Introduction

What is The New Yorker? I know it’s a great magazine and that it’s a tremendous source of pleasure in my life. But what exactly is it? This blog’s premise is that The New Yorker is a work of art, as worthy of comment and analysis as, say, Keats’s “Ode on a Grecian Urn.” Each week I review one or more aspects of the magazine’s latest issue. I suppose it’s possible to describe and analyze an entire issue, but I prefer to keep my reviews brief, and so I usually focus on just one or two pieces, to explore in each the signature style of its author. A piece by Nick Paumgarten is not like a piece by Jill Lepore, and neither is like a piece by Ian Frazier. One could not mistake Collins for Seabrook, or Bilger for Galchen, or Mogelson for Kolbert. Each has found a style, and it is that style that I respond to as I read, and want to understand and describe.

Tuesday, April 16, 2024

On James Wood: Fact v. Fiction

James Wood (Photo by Hans Glave)



















Warning: this is a rant. But I'll try to keep it brief.

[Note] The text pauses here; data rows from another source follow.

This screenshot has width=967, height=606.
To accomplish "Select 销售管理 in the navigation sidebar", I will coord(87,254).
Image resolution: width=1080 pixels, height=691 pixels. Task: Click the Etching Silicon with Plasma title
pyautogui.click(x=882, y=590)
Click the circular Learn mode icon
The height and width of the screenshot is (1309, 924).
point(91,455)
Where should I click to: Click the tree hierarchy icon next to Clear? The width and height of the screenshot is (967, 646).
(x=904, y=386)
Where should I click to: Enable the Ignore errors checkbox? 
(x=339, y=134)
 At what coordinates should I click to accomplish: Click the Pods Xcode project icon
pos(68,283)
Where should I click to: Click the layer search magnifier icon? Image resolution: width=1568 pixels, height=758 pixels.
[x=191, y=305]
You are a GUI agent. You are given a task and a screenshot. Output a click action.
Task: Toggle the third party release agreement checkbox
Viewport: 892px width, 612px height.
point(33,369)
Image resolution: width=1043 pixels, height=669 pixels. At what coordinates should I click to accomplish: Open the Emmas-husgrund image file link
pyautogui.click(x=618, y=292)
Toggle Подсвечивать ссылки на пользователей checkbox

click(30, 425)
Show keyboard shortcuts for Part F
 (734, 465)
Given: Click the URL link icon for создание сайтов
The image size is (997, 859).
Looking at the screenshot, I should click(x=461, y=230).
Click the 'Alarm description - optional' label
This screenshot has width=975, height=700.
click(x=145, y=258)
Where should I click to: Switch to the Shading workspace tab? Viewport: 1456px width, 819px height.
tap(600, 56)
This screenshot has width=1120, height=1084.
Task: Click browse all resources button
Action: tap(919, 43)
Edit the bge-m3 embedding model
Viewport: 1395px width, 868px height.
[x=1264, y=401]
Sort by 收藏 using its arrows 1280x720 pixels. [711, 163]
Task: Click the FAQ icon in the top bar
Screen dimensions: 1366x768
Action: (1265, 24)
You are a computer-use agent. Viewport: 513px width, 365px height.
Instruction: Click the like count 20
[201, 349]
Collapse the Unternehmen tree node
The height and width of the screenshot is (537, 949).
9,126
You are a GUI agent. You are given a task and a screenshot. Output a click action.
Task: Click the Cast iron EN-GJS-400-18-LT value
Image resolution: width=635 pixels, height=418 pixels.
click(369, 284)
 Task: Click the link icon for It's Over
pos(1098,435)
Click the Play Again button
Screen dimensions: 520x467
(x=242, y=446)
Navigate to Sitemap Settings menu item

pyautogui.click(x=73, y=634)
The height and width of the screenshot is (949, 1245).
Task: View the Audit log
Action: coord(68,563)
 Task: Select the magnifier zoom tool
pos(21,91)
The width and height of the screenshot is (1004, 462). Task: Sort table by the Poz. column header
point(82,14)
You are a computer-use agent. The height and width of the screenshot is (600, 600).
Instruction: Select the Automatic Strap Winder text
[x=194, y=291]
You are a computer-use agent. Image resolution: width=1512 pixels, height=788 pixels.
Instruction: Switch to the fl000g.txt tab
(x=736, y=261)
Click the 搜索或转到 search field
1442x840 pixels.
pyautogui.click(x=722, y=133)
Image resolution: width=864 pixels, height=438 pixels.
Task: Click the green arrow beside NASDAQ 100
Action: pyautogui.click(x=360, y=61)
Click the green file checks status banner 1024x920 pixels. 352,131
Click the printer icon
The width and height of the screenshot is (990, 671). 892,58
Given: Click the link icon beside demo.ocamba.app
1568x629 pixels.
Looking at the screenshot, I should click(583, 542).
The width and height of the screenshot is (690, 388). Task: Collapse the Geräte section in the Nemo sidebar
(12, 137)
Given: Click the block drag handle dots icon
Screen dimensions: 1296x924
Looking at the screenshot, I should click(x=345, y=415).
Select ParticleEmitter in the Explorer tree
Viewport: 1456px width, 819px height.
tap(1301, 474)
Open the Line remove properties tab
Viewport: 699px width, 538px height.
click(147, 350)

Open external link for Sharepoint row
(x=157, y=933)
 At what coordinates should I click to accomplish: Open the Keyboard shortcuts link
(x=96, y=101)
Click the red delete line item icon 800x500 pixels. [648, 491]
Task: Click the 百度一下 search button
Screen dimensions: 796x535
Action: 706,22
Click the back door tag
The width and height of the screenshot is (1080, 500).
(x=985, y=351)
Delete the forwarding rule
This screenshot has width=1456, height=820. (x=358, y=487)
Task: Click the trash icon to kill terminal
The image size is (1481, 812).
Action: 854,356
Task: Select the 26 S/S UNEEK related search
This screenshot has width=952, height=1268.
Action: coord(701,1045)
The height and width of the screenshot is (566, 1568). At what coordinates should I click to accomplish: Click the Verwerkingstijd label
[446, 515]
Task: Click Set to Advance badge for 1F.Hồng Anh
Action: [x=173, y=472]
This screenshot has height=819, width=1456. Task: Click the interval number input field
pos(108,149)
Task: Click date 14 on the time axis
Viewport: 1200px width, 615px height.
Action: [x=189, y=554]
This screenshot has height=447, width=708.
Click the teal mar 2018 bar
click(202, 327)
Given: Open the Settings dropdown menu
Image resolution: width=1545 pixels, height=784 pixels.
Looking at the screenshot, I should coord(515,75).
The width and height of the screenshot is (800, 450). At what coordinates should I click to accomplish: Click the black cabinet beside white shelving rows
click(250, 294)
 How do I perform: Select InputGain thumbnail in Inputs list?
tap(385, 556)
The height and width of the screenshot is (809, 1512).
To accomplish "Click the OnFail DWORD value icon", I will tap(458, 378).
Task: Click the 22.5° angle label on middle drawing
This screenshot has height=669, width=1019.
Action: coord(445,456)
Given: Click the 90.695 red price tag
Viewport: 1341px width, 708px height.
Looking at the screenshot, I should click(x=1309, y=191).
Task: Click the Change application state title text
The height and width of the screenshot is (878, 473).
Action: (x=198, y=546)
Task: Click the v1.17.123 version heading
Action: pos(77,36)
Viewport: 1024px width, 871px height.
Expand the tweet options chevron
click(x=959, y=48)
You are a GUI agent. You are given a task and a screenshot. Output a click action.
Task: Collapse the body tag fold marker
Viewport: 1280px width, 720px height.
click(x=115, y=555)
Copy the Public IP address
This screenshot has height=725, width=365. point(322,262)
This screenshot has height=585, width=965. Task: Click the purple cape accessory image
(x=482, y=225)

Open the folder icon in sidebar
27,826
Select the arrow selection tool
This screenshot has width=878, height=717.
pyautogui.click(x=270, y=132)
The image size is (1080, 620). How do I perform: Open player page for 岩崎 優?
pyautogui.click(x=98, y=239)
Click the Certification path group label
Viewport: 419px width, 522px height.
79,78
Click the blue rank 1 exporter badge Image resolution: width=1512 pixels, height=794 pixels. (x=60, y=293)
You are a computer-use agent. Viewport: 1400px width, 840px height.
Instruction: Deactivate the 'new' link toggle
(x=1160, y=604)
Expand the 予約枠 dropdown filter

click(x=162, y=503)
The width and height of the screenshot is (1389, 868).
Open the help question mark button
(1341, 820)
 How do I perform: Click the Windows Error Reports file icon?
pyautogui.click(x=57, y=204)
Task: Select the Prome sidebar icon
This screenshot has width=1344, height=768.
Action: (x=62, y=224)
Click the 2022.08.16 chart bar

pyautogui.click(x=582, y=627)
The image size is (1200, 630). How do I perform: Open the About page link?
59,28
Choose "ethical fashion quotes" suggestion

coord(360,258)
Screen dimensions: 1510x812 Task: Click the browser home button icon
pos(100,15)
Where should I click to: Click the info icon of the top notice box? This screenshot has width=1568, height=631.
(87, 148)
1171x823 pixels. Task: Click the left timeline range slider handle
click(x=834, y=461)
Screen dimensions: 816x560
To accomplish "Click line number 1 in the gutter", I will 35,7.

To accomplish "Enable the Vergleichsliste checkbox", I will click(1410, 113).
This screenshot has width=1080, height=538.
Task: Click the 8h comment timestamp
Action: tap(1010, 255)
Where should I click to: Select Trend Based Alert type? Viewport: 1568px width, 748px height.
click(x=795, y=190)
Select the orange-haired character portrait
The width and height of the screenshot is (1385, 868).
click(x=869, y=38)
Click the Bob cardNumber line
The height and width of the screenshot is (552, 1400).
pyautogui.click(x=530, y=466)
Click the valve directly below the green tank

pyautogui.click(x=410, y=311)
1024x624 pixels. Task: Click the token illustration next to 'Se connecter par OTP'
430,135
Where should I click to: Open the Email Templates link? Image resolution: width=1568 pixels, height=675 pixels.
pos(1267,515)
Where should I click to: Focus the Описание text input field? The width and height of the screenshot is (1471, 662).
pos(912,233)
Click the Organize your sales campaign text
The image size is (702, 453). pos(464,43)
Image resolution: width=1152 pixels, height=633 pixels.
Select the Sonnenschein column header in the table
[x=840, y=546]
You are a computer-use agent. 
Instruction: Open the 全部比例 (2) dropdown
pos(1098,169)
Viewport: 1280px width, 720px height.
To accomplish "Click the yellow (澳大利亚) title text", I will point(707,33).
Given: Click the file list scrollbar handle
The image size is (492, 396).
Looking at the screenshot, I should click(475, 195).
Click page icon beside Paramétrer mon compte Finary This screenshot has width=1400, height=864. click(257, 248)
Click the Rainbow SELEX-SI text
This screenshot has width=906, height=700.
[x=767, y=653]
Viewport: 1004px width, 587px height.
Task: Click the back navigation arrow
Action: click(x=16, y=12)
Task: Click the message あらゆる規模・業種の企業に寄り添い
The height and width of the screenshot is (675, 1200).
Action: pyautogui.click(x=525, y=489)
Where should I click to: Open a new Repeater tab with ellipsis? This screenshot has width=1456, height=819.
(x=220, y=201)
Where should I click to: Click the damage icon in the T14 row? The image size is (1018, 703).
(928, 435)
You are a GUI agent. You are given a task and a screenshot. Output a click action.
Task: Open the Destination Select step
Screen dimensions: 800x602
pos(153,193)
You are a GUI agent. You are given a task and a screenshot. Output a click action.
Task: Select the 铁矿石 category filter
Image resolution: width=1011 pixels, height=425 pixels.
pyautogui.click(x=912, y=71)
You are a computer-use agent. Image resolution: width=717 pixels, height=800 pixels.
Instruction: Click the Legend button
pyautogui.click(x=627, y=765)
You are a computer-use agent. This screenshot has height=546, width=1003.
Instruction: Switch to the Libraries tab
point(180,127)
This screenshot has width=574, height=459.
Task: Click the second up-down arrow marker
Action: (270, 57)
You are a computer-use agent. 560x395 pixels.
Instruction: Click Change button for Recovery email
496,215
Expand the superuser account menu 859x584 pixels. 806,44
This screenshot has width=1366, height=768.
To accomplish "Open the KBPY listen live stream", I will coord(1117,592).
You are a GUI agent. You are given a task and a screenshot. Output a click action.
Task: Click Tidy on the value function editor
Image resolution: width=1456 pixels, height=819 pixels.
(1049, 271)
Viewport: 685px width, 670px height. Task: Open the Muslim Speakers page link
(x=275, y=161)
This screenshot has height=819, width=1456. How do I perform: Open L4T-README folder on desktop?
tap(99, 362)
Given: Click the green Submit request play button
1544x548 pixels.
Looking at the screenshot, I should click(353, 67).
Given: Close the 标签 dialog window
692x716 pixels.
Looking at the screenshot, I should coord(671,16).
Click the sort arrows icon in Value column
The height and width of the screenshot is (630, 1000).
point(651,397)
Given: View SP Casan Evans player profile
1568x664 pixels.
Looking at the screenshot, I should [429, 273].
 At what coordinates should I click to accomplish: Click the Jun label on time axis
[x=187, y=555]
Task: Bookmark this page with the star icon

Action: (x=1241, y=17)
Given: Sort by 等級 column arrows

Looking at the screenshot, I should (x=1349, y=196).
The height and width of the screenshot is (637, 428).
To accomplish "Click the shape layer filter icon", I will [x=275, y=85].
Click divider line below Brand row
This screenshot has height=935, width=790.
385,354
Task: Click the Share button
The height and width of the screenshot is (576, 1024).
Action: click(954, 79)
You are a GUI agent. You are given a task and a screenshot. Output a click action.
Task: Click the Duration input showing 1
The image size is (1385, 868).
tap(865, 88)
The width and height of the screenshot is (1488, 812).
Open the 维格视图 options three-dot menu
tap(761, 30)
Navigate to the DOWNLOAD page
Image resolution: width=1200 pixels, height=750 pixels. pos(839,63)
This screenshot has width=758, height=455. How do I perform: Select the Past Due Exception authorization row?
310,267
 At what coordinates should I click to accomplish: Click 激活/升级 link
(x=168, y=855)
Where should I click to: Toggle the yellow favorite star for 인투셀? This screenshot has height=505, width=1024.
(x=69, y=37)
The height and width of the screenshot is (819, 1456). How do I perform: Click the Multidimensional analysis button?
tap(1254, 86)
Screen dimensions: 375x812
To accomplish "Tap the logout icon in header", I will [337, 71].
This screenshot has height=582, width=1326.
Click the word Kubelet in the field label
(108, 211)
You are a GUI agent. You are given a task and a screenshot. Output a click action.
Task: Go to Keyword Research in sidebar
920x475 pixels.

Can a novel be relied on as biography? To me, the obvious answer is no. A novel is by definition fiction. Therefore, it’s inherently unreliable. James Wood, in his “A Life More Ordinary” (The New Yorker, April 8, 2024) seems to have a different view. He refers to V. S. Naipaul’s A House for Mr. Biswas. He says that in writing it, Naipaul was “essentially writing the life of his own father, Seepersad Naipaul.” The key word is “essentially.” I take it to mean that, in Wood’s view, Biswas embodies the core of Seepersad’s character, but not every detail. He’s a reasonable facsimile, but not a clone. Is this true? I don’t think so. Wood, in his 1999 essay “The Real Mr. Biswas” (included in his great 2005 collection The Irresponsible Self), points out that Seepersad’s letters to his son Vidia “show that Naipaul’s father was less naïve, much less unlettered, and more worldly than Mr. Biswas.” To me, these are major differences. Seepersad Naipaul is not Mr. Biswas. A House for Mr. Biswas should not be read as his biography. Novelists alter, heighten, and omit facts. In “A Life More Ordinary,” Wood praises Amitava Kumar’s new novel My Beloved Life for its “autobiographical power.” Okay, but novels aren’t autobiography. Or put it this way: they aren’t reliable autobiography. Why do I feel so strongly about this? Because it bugs me to see a great critic like Wood (one of my heroes, actually) seemingly oblivious of the slippery ground he’s on when he blurs the line between fact and fiction.